On 27 June 1990, Kristiadi was installed as the Chairman of the State Administrative Agency (LAN, Lembaga Administrasi Negara), replacing Bintoro Tjokroamidjojo who became the ambassador to the Netherlands. Under his leadership, LAN began implementing changes on Indonesia's civil service education system as well as the agency's institute. The central government then issued a decree in 1994 which enforces the role of LAN in Indonesia's civil service education system. In response to this decree, LAN began establishing cooperation with national and international establishments, such as the British Council and the Hasanuddin University.

Several years before the fall of President Suharto, Kristiadi began a gradual implementation on regional autonomy in various regencies. Fifteen regencies were chosen as part of the pilot experiment for the regional autonomy project. He also proposed the privatization of the public sector in Indonesia, which was based on Margaret Thatcher's extensive privatization program.

──────────────────────────────

> _WORK INSTRUCTION A_
Retype everything in the Kristiadi passage from "Several years before" down to "extensive privatization program.".
> _WORK INSTRUCTION B_
Answer these questions from the Kristiadi passage:
(i) Whom did Kristiadi replace as Chairman of the State Administrative Agency?
(ii) In what year did the central government issue the decree that enforced LAN's role in the civil service education system?
(iii) How many regencies were chosen for the pilot experiment of the regional autonomy project?
> _WORK INSTRUCTION C_
Carry on the Kristiadi passage from its last sentence.

──────────────────────────────

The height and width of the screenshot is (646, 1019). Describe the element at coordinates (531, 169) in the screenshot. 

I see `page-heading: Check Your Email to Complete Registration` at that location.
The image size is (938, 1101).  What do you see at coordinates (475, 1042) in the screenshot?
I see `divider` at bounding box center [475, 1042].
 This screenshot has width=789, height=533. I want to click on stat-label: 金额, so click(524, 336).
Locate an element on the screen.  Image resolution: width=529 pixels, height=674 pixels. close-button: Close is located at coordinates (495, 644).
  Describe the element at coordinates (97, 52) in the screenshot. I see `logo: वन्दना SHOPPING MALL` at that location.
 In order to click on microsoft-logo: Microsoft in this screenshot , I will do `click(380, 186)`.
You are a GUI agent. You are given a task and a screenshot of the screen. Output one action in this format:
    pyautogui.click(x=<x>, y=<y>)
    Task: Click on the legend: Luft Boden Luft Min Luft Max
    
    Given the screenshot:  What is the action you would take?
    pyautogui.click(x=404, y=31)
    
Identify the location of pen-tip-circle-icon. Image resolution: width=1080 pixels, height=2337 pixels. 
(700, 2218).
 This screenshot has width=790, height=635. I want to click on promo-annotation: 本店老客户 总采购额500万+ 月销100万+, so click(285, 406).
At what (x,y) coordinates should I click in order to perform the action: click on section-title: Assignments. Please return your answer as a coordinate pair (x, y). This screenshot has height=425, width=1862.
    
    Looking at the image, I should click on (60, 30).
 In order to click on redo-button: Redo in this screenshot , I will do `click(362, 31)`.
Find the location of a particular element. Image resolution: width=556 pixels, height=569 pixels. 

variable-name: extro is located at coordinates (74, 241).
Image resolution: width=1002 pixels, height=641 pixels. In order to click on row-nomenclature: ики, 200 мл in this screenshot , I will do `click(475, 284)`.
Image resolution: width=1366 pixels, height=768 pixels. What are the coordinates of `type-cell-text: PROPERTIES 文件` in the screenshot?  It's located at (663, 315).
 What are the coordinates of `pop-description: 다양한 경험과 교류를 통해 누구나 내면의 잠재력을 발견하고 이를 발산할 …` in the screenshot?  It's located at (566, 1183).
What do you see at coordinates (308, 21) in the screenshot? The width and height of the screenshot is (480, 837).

──────────────────────────────

> _TASK ANSWER A_
Several years before the fall of President Suharto, Kristiadi began a gradual implementation on regional autonomy in various regencies. Fifteen regencies were chosen as part of the pilot experiment for the regional autonomy project. He also proposed the privatization of the public sector in Indonesia, which was based on Margaret Thatcher's extensive privatization program.

> _TASK ANSWER B_
(i) Bintoro Tjokroamidjojo
(ii) 1994
(iii) Fifteen

> _TASK ANSWER C_
Kristiadi was replaced by Mustopadidjaja in July 1998 and he became the assistant to the coordinating state minister for the empowerment of state apparatus. The position was later renamed as the state minister of administrative reform and Kristiadi became the minister's deputy for organization and public service. Around this period, Kristiadi was appointed as the deputy chairman of the Y2K task force, a task force established by the Indonesian government to anticipate the year 2000 problem.

Kristiadi became the secretary to the state minister of communication and information—the minister's second-in-command—in 2002. Kristiadi was tasked by the minister to handle matters relating to telematics and the development of the digital information system in Indonesia. He was responsible for the development of voice over internet protocol in Indonesia and for proposing amendments on Indonesia's IT law. He also briefly became the chairman of the Coordinating Team for Indonesian Telematics after the authority of the team was handed over from the president to the state minister of communication and information.

In early 2005, the government enacted a new law which reorganized the structure of the state minister's office of communication and information into a department. As a consequence, the post of secretary to the state minister of communication and information was restructured into the secretary general of the department of communication and information. In accordance to this change, Kristiadi returned to the Department of Finance and became the department's secretary general on 29 March 2005. However, he still retained his old post until a new secretary general of the department of communication and information on 2 June the same year.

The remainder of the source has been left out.